While a core focus of your research has been embedded systems, you have branched out into a number of areas. Is there a common thread that runs through the varied projects you work on?
The common thread of my research work, from low-power embedded devices to high-end computing servers, has always been the concept of co-design. This means that I investigate how to get the best out of deploying architectures, methodologies, and techniques that expand optimization beyond existing hardware and software boundaries. Indeed, my projects always explore how the system can be improved by iteratively optimizing hardware and software aspects in a closed loop.

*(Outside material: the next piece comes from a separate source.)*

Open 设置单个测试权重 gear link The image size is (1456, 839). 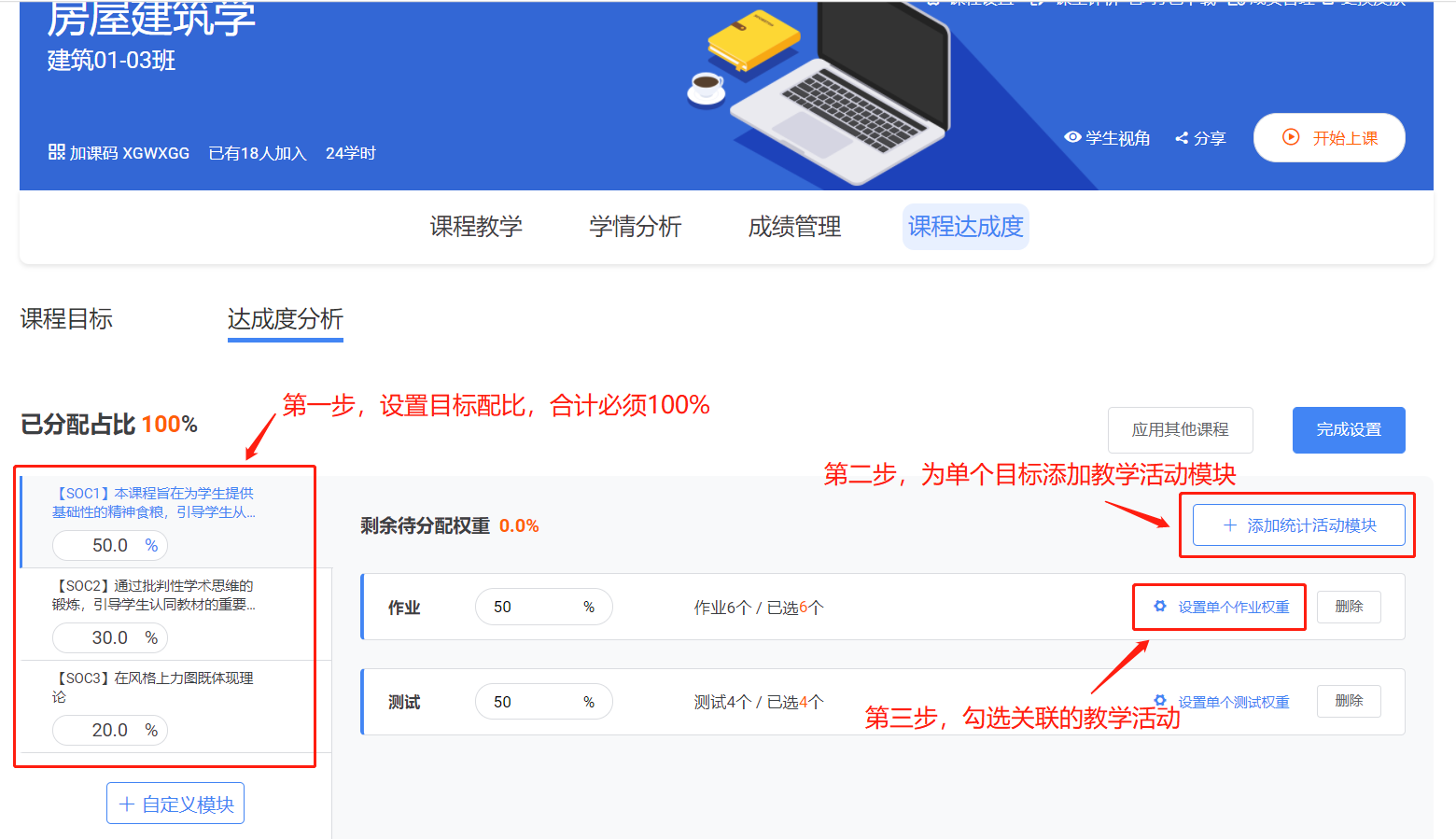1223,702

The paper you co-authored, 3D-ICE: Fast Compact Transient Thermal Modeling for 3D ICs With Inter-Tier Liquid Cooling, was recognized with a 10-Year Retrospective Most Influential Paper Award. Why is thermal management such an important aspect of computer system design? What has been an especially significant innovation in this area over the past 10 years?
Digital circuits and systems are increasingly dependent on power, and thermal constraints are becoming much greater as Moore's law slows down and fails. In fact, the latest computing systems (both high-performance and battery-operated) require power and thermal management to operate correctly. Power brings heat, and heat affects power consumption. Because of this, accurate thermal modeling is a must, with a configurable granularity and simulation time overhead, to evaluate different cooling techniques and system co-design.

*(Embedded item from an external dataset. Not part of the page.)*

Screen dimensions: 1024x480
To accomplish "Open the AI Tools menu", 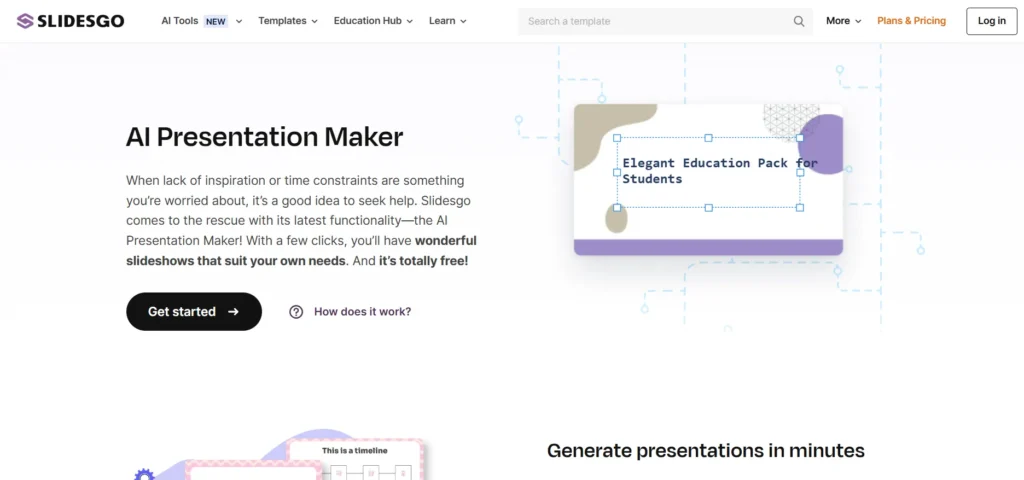I will (201, 21).
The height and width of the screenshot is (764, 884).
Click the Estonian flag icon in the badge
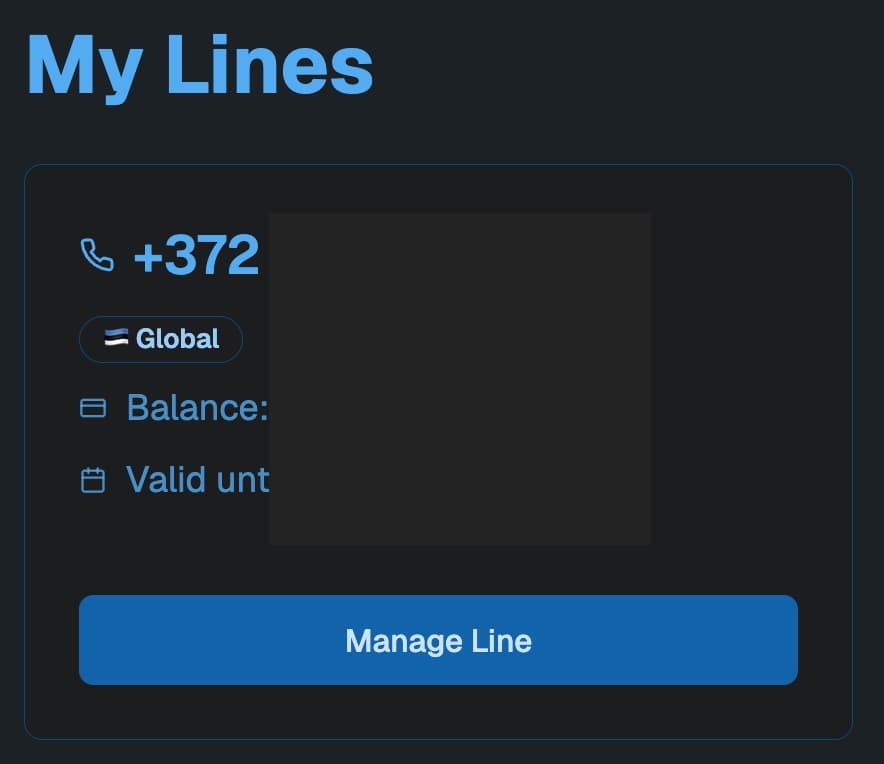(x=117, y=338)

Three-dimensional integrated circuits have chips piled vertically one on top of another, a technology that brings great performance but also new problems - in particular, how to keep them cool. In our 3D-ICE paper in 2010 we proposed a theoretically grounded way to perform transient thermal modelling in 2D and 3D computing systems that had been manufactured with nano-scale technologies, allowing scientists to explore different power and thermal management techniques. Our open-source tool is greatly appreciated by the computing architecture and engineering community, with more than 2,000 registered users today (see 3D-ICE v3.1).
Since the time we published that paper, a very significant innovation has been the inclusion of machine learning (e.g., multi-armed bandits or multi-agent techniques) to develop thermal management schemes. Researchers can use these new techniques to analyze the thermal modelling data collected with 3D-ICE to figure out the best thermal operating point for each type of workload, in the context of a specific computer design or a particular manufacturing technology.
Computing technologies, including AI, are energy intensive. What innovations do you see on the horizon, to make computing more sustainable?
We need to understand that sustainability is not only about the energy consumed when executing a certain AI algorithm, but also the creation of the computing material that is used (e.g., GPUs, memory, etc.). Therefore, we need to develop new system integration schemes to reduce manufacturing costs, and to exploit the latest heterogeneous 2.5D and 3D IC packaging solutions.
Secondly—considering the execution of Artificial Intelligence or other workloads—new computing innovations are required to minimize the communication energy and performance overhead, by combining software (memory) and computing (logic), which is broadly known as the new computing-in-memory concept.
Thirdly, general-purpose computing systems have a large energy and cooling overhead, with respect to effective computing efficiency and specialized hardware. Therefore, we need to develop Exploratory Data Analysis (EDA) methodologies and more effective high-level synthesis tools, to develop accelerator-based architectures from high-level AI/Machine Learning/Deep Learning descriptions. These newly synthesized architectures can selectively activate or deactivate the required computing blocks, according to what is needed at any moment in time for the target AI system. This holistic approach, with strong synergies across all the abstraction layers of the computing design process, will minimize energy for operation and cooling at the same time, to target truly sustainable computing systems.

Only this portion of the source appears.